One of our main projects at the beginning of the summer was a yogurt bacterium that would express miraculin. Miraculin is a transient taste-modifying protein that causes the tongue to pick up sour flavors as sweet. We reasoned that this would be useful and practical for a huge number of reasons.

However, when it came to the practical construction of such an organism, we began to hit roadblocks (as past teams have when dealing with Lactobacillus). It took us many attempts to find a suitable plasmid for transforming into yogurt-producing Lactobacilli, and the first few times we did, the iGEM teams or research groups that we contacted no longer had the DNA to send to us. Because of our limited budget and time constraints, we decided against ordering a custom-synthesized cassette. When we finally obtained the plasmid, we encountered difficulties in securing a 30C incubator and growing the lactobacilli in a microaerobic environment.

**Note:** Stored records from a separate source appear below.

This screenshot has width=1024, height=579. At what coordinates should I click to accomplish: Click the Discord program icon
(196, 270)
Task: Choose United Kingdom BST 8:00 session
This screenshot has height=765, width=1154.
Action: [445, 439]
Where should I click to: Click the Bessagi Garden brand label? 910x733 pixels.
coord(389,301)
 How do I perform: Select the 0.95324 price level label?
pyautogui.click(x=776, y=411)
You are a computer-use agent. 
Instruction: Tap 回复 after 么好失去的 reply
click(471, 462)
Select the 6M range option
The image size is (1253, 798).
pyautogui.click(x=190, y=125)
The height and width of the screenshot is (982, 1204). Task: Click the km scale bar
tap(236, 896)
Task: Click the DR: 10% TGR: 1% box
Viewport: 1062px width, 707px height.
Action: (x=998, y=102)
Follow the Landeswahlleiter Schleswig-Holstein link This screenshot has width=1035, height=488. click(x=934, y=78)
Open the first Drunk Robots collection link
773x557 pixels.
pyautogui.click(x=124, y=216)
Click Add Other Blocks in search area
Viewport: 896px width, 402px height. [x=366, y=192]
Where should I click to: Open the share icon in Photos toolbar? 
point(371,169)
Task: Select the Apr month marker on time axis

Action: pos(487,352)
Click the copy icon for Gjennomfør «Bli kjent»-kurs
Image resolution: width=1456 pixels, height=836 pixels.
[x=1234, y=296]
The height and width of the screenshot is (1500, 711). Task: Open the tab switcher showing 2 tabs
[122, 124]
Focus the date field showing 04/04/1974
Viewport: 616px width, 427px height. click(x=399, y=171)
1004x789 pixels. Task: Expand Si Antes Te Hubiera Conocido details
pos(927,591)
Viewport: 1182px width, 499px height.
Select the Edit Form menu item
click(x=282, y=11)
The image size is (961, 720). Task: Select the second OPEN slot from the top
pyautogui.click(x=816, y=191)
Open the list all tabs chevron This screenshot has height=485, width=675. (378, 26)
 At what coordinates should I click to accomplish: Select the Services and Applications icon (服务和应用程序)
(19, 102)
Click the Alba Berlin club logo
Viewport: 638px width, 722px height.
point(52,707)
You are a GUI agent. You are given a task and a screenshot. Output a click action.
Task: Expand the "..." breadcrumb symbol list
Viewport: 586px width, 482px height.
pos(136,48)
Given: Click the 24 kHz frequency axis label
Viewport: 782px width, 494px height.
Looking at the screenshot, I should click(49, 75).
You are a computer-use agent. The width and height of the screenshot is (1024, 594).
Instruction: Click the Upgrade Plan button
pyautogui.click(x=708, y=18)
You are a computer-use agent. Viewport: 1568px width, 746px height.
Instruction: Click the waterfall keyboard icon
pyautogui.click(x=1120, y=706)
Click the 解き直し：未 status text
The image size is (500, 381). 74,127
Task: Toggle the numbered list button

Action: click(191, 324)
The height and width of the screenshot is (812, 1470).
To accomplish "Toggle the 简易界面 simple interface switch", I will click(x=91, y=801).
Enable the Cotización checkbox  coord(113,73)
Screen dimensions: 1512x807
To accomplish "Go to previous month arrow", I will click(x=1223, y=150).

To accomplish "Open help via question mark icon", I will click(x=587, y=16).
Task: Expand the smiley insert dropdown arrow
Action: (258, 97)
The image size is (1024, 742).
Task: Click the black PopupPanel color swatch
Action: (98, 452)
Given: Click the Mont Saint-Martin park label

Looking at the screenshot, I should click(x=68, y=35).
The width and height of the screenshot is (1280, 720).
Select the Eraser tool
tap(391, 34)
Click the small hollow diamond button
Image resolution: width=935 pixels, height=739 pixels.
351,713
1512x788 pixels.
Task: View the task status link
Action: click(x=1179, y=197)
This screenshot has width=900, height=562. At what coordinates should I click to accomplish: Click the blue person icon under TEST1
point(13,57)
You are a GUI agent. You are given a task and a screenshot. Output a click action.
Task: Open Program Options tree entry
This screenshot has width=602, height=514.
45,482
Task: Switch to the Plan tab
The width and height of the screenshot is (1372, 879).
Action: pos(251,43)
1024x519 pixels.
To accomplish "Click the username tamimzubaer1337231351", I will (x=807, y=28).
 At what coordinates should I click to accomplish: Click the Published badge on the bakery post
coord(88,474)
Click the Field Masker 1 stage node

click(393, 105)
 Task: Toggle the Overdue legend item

Generation time for these organisms is longer than E.coli, so it took us a while to see results. When we finally reached a point where we were ready to perform a test transformation, difficulties in electroporation convinced the team that we should abandon the project in favor of our alternate ideas.

This idea is a promising one, and it may be pursued as an independent study after the Jamboree is over.

Additional Insight

In having to design our own experiments from the bottom up, we all learned a lot about protocols and experimental design. We learned how to run a lab, not just work in one. We learned how to work as a team, how to be think outside the box, and most importantly how to deal with failure.

Compared with our academic courses, our other research experiences, etc, this is not the level of success we are used to, nor one we expected. But this is also not the average challenge we face. We are unique in the iGEM world, and in the world of undergraduate research at Brown. Our pride in our work this summer was not the number of papers we published or the number of parts we contributed, but rather in how we have learned keep moving forward when facing endless difficulties. We are looking forward to sharing our experience with peers at the iGEM Jamboree, and cannot stress how valuable the past few months have been.